[...] Seit einigen Wochen sind italienische Arbeitskameraden bei uns tätig. Zur Zeit handelt es sich um rund 100 Italiener, die im Raume L`Aquila und in Sardinien im Raume Carbonia geworben wurden. Sie fanden im Bergmannsheim 2 am Sandbergweg Unterkunft. Im Laufe dieses Monats werden weitere Transporte erwartet, so dass am 1.Oktober insgesamt etwa zweihundert Italiener auf unserem Verbundbergwerk beschäftigt sein werden.
[...]
Die Werbung in Italien
Die örtlichen Arbeitsämter in Italien machen interessierte Kräfte
auf die Arbeitsmöglichkeiten bei unserer Bergwerksgesellschaft aufmerksam.

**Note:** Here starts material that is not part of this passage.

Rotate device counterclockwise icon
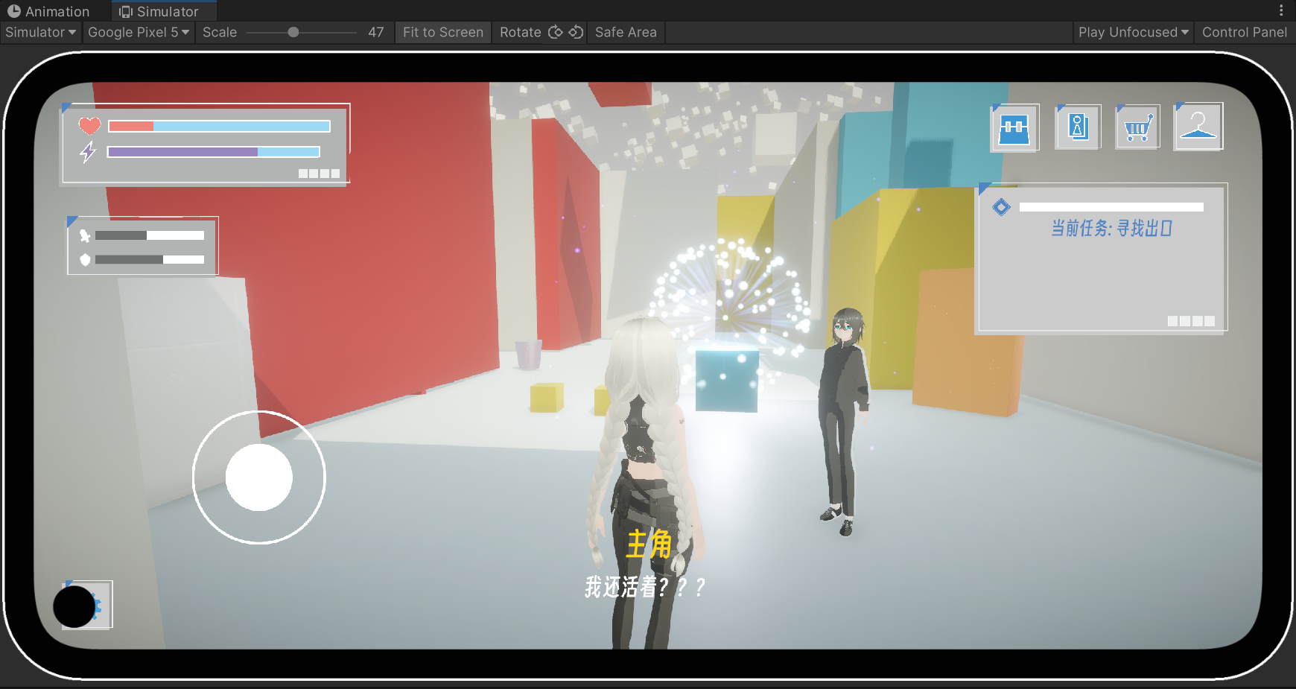Screen dimensions: 1296x689 coord(556,32)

Interessenten werden dann einem Beauftragten unserer Gesellschaft vorgestellt,
der sie auf ihre berufliche und charakterliche Eignung hin überprüft
und über die Arbeitsbedingungen aufklärt. Im Anschluß daran
nimmt unser Werksfürsorgearzt die Untersuchung auf Bergbautauglichkeit
vor. Die von ihm tauglich befundenen Kräfte werden durch die italienischen
Arbeitsämter der deutschen Kommission in Verona zugeleitet, wo die
endgültige Anlegeuntersuchung und der Abschluß der Arbeitsverträge
erfolgt. Von Verona aus reisen die italienischen Neubergleute in geschlossenen
Transporten über München zur Bergbausammelstelle Essen-Heisingen,
die sie dann nach Walsum weiterleitet. [...]
Besondere Bestimmungen
Für die Anlegung und Ausbildung italienischer Neubergleute hat die
Bergbehörde besondere Bestimmungen erlassen. Alle Italiener, die der
deutschen Sprache in Wort und Schrift nicht mächtig sind, müssen
zunächst sechs Wochen im Übertagebetrieb beschäftigt werden.
Während dieser Zeit erhalten sie täglich zwei Stunden Sprachunterricht.
Nach bestandener Sprachprüfung werden sie in den Untertagebetrieb verlegt,
wo sie dann wie jeder deutsche Neubergmann ausgebildet werden.
Unsere Gesellschaft beabsichtigt nicht, Saisonarbeiter einzustellen, sondern
hat vorgesehen, die italienischen Arbeitskameraden auch in Walsum ansässig
zu machen. Grundsatz bei der Anwerbung, beim Einsatz, bei der Ausbildung
und Betreuung der Italiener ist, dass sie den deutschen Neubergleuten gleichgestellt
werden.
Nach häuslichen Gewohnheiten verpflegt und betreut
In Bergmannsheim 2 wohnen unsere italienischen Arbeitskameraden. Sie sind
geschlossen untergebracht. Diese Tatsache ermöglicht es, die Männer
aus dem Süden auch entsprechend ihren häuslichen Gewohnheiten
zu verpflegen und zu betreuen. Im Heim steht ein italienischer Landsmann
als Dolmetscher und zur Betreuung zur Verfügung.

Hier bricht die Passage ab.